--- ACTION ITEM ---
If an entry includes an image, drop the image and copy the rest verbatim.

++++++++

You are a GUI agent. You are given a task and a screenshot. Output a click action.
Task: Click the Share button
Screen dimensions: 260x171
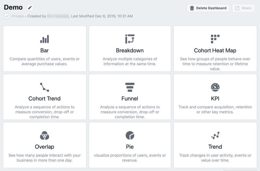pyautogui.click(x=243, y=8)
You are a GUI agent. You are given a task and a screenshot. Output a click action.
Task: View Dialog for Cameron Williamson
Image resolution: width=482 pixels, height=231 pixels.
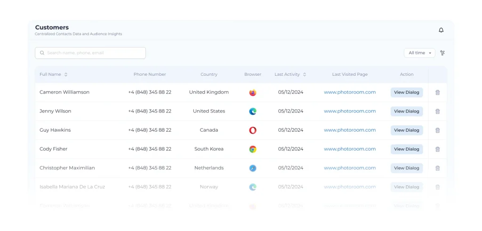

++++++++

--- ANSWER SPACE ---
You are a GUI agent. You are given a task and a screenshot. Output a click action.
Task: Click the Share button
Screen dimensions: 260x171
pyautogui.click(x=243, y=8)
You are a GUI agent. You are given a task and a screenshot. Output a click action.
Task: View Dialog for Cameron Williamson
Image resolution: width=482 pixels, height=231 pixels.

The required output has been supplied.